Figure 5. Induction of G2/M arrest and cyclin B1/cdc 25c protein expressions by EVO in COLO205 and HT-29 cells was significantly inhibited by adding the c-Jun N-terminal kinase (JNK) inhibitor, SP600125.

Figure 5

(A) Concentration-dependent increases in the G2/M ratio and decreases in the G1 ratio in EVO-treated COLO205 and HT-29 cells. Both cell lines were treated with different concentrations (1, 2, and 4 µM) of EVO for 24 h, and ratios of cells in the G1 and G2/M phases were measured by a flow cytometric analysis via PI staining. (B) Time-dependent increases in the G2/M ratio and decreases in the G1 ratio were detected in EVO-treated colorectal carcinoma cells.
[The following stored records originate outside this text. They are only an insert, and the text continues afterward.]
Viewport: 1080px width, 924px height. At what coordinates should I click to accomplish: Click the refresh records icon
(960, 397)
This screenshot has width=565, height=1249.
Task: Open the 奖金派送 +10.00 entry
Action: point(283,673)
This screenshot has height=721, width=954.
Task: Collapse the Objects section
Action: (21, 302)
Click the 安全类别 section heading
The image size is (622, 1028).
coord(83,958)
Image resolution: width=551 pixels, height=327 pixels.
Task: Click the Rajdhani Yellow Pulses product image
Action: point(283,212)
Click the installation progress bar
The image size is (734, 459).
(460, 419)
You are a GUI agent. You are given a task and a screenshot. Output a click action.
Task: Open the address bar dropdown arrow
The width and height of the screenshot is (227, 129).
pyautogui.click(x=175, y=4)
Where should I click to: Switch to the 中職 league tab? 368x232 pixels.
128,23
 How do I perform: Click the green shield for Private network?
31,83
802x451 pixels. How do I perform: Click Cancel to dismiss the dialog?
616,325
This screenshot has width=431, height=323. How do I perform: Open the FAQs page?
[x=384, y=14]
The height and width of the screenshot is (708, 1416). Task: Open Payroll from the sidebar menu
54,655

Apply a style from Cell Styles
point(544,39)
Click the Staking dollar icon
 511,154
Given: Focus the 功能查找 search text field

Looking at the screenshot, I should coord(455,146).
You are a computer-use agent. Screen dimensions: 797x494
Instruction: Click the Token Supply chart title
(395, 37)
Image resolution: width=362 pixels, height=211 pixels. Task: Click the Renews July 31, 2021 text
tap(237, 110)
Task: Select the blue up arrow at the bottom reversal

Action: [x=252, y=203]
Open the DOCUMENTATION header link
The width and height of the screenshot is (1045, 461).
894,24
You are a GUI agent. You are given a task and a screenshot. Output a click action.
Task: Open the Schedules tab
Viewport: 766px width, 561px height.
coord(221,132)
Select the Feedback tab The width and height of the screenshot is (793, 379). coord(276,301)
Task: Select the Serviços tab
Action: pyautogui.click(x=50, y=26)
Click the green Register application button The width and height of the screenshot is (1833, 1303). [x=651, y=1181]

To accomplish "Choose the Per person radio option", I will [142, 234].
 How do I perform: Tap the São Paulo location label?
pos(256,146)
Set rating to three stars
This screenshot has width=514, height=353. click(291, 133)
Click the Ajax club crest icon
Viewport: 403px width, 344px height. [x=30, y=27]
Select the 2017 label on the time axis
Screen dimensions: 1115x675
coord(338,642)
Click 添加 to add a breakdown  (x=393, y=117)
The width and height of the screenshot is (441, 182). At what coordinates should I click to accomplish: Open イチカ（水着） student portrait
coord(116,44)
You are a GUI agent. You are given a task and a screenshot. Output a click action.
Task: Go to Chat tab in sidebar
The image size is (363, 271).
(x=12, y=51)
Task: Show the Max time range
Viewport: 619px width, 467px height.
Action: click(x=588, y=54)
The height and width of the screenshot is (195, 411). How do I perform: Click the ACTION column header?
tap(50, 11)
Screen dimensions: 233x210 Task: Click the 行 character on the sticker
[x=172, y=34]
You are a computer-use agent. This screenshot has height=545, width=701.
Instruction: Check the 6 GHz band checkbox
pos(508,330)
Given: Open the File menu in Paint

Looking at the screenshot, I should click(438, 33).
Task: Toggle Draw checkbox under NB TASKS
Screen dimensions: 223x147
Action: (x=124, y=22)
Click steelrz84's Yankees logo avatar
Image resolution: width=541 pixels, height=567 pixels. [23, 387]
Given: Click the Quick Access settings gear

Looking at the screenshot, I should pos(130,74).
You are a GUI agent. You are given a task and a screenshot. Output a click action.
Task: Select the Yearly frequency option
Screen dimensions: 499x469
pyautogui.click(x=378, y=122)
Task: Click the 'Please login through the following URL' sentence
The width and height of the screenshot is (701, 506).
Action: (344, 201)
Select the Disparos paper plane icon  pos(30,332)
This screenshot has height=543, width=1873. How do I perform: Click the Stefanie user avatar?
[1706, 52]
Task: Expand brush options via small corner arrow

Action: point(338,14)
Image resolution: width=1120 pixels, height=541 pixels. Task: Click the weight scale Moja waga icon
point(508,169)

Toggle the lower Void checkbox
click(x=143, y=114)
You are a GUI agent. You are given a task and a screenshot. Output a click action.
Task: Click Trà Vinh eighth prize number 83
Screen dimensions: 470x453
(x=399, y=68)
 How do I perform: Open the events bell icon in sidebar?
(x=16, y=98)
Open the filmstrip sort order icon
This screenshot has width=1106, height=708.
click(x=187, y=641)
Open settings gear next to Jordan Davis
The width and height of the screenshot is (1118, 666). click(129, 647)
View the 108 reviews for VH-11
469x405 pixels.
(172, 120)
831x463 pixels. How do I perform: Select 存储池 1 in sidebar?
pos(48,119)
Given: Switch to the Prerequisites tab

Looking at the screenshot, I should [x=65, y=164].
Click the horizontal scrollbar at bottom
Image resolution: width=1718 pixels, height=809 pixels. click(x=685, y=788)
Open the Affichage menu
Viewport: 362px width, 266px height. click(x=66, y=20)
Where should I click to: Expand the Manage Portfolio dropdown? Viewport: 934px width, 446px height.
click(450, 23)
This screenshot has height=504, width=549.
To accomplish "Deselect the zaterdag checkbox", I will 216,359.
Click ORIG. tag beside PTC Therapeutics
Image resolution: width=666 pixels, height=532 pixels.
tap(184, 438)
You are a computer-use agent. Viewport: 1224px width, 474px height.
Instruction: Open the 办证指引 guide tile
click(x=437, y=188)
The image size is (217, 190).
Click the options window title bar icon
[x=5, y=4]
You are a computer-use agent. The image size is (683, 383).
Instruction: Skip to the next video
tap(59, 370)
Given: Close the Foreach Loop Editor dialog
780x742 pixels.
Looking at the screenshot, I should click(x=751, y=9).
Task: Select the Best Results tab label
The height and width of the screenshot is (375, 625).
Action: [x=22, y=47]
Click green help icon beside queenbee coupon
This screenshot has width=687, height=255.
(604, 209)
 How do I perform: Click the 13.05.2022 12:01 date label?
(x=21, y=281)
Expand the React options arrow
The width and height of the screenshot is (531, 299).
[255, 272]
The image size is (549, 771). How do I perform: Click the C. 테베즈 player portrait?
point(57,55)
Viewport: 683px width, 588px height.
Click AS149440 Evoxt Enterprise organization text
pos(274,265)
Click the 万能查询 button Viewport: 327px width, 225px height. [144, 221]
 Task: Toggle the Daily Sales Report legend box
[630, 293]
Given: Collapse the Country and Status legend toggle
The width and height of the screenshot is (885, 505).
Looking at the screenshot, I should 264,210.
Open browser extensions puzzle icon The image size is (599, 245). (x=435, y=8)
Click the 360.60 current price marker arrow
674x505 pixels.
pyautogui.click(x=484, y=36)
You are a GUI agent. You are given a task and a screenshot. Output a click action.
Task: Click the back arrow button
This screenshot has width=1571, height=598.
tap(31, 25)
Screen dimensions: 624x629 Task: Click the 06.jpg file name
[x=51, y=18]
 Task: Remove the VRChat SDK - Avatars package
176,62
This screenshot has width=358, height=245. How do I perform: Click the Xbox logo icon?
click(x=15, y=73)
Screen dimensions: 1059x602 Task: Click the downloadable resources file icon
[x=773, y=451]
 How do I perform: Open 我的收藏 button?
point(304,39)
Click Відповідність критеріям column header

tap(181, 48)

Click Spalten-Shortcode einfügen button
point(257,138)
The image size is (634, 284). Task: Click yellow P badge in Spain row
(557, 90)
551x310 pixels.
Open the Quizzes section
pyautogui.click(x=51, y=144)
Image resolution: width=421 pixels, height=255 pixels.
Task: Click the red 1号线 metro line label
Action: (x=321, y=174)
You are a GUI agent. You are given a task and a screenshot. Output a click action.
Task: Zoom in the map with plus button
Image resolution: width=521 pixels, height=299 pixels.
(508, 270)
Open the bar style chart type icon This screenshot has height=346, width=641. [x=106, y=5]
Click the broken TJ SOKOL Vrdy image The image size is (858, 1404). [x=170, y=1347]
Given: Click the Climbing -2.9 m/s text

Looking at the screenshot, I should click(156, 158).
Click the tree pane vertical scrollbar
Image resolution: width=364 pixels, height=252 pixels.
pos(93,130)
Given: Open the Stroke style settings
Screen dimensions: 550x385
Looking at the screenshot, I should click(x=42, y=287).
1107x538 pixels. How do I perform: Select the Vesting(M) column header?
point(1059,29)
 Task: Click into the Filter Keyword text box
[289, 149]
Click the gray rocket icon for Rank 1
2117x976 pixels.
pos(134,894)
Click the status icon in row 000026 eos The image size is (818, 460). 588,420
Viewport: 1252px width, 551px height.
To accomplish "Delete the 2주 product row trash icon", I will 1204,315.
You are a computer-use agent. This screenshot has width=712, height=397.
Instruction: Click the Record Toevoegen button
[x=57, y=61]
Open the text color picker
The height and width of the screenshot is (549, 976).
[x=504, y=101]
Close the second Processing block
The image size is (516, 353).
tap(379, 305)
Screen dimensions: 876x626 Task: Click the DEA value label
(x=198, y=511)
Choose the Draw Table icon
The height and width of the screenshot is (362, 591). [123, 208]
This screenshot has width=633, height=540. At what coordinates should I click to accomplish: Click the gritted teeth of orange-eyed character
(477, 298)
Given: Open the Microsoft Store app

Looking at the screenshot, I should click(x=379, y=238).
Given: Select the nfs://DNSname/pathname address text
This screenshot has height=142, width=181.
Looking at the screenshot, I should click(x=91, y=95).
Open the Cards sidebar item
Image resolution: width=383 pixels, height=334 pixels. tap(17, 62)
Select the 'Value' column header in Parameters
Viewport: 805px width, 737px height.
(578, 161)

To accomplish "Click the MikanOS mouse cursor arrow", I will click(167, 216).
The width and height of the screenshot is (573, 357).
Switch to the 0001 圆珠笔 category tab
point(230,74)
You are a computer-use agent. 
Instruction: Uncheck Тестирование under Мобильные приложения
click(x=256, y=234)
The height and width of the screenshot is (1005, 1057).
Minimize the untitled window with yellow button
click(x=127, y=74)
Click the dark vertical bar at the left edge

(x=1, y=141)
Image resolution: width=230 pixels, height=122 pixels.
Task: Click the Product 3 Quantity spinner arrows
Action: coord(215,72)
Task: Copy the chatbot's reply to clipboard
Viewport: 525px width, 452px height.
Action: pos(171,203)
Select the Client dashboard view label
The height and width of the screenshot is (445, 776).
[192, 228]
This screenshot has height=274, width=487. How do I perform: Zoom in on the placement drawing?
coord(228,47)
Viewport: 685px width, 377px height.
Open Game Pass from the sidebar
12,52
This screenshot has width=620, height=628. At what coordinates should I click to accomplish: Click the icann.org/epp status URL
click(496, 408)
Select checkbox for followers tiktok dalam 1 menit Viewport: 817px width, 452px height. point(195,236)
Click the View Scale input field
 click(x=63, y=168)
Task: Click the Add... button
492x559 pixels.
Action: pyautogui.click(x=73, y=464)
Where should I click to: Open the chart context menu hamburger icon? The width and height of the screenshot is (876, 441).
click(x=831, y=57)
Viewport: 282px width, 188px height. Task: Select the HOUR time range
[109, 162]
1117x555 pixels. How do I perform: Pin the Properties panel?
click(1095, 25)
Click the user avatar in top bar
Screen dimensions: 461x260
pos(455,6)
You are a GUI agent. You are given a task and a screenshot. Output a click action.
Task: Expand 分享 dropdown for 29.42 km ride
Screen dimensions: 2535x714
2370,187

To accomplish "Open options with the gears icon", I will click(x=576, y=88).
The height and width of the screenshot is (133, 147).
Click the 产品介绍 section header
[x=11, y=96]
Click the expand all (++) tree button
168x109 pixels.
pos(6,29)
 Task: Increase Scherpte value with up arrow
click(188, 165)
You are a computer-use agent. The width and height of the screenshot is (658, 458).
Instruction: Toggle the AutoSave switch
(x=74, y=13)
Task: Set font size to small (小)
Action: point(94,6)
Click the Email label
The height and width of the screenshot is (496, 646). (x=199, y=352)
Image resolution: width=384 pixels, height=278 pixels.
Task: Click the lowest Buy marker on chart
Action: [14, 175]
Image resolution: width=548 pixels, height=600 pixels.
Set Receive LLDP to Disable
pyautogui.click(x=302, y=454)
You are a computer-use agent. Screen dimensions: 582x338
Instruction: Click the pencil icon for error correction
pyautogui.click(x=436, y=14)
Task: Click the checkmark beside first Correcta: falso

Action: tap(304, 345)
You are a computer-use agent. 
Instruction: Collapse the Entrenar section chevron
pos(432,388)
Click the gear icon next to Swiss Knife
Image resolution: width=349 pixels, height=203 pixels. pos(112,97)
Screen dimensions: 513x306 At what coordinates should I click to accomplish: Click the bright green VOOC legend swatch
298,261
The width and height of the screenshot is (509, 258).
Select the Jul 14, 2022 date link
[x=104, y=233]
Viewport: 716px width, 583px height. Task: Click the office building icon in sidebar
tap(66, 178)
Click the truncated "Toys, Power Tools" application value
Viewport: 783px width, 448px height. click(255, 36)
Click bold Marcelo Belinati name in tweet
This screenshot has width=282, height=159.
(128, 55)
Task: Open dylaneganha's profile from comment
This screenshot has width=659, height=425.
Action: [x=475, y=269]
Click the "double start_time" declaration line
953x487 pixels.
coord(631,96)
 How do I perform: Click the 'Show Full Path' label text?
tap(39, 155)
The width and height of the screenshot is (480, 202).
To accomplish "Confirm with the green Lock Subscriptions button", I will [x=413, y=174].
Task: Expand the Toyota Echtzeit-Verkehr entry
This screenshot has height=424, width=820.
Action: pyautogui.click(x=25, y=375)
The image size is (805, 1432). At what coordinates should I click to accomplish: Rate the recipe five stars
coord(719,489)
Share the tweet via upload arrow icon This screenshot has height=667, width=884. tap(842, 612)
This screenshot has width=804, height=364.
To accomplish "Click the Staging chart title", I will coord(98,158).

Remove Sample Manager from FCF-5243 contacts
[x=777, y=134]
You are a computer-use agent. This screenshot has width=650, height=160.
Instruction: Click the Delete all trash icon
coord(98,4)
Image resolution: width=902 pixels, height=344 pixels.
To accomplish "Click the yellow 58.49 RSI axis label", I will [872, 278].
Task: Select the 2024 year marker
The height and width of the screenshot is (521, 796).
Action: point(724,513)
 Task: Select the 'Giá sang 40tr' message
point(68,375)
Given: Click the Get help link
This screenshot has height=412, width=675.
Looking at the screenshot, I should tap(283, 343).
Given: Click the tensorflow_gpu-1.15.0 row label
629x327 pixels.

Cells were treated with EVO (2 µM) for different times (6, 12, and 24 h), and ratios of cells in the G1 and G2/M phases were measured by a flow cytometric analysis via PI staining. (Left panel) A representative example of flow cytometric data is shown. (Right panel) Data of the G1 and G2/M ratios from three independent experiments are presented. (C) Alternative expressions of cell cycle regulatory proteins including cyc B1, cdc 2, cyc E, cdc 25c, p27, and α-tubulin in colorectal carcinoma cells under EVO stimulation. Cells were treated with EVO (2 µM) for different times (4, 8, 12, and 24 h), and expressions of the indicated proteins were examined by Western blotting using specific antibodies. (D) The JNK inhibitor, SP600125 (SP), inhibited EVO-induced cdc25c and cyc B1 protein expressions accompanied by decreases in the G2/M ratio in COLO205 and HT-29 cells. (Upper panel) Cells were treated with different concentrations of SP600125 for 30 min followed by EVO (2 µM) stimulation for 24 h, and expression of the indicated protein was examined by Western blotting. (Lower panel) Cells were treated with SP600125 (10 µM) for 30 min followed by EVO (2 µM) treatment for 24 h, and cell cycle progression was analyzed by flow cytometry via PI staining. The intensity of each band was examined by a densitometric analysis (Imag J), and expressed as multiples of the control. Each data point was calculated from three triplicate groups, and data are displayed as the mean ± S.D. **p<0.01 denotes a significant difference compared to the control (CON).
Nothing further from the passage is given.